Stopping Snoring Once and For All
This is likely concerning news for people who snore or have a loved one who does. However, there are ways of reducing your risk. People who get their snoring and/or apnea treated do not have the same increase in heart disease risk as those who leave the condition untreated.
There are several ways of treating this disorder. There are devices that fit in the mouth and hold the jaw at an angle where it is less likely to block the airway. In addition, CPAP machines are designed to help apnea by opening the airway with positive air pressure. Some people benefit from minor surgeries to correct defects such as extra tissue that may be causing snoring or apnea.
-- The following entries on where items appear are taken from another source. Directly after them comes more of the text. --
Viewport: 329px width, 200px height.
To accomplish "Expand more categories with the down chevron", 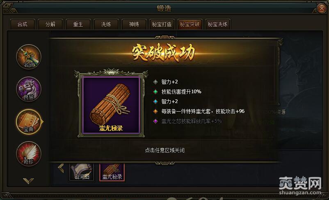I will click(28, 181).
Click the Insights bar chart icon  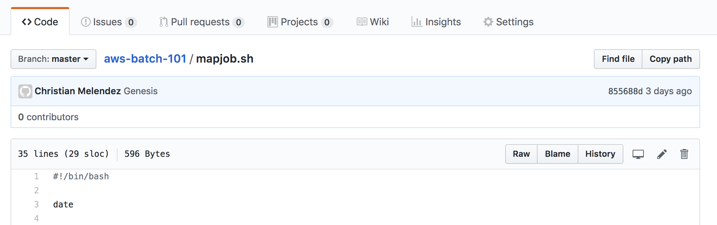(417, 21)

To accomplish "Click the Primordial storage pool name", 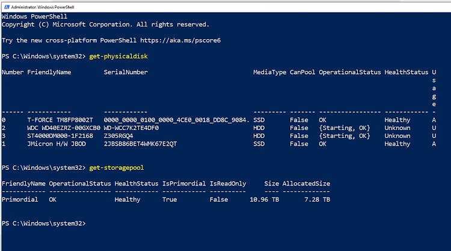I will click(x=20, y=199).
In addition, lifestyle changes can make a huge difference. Losing weight often can reduce or stop both snoring and apnea while lowering cardiovascular disease risk.
Sleep Disorders and Health
Obstructive sleep apnea and snoring are not the only sleep disorders that can have health consequences far beyond sleep. Getting an adequate amount of high-quality sleep is essential to health in a variety of ways. Our bodies have evolved to work on a circadian rhythm, a set of internal clocks that govern all of our body’s vital processes. When we do not get adequate sleep, a key part of our body’s schedule is compromised.
Many people do not realize that they have apnea and other sleep disorders. In general, if you are fatigued in the morning and waking repeatedly throughout the night, it is important to take measures to get your circadian rhythm back on track. If these are not successful, you should talk to your doctor about the issue. Getting enough sleep is an essential part of a healthy lifestyle.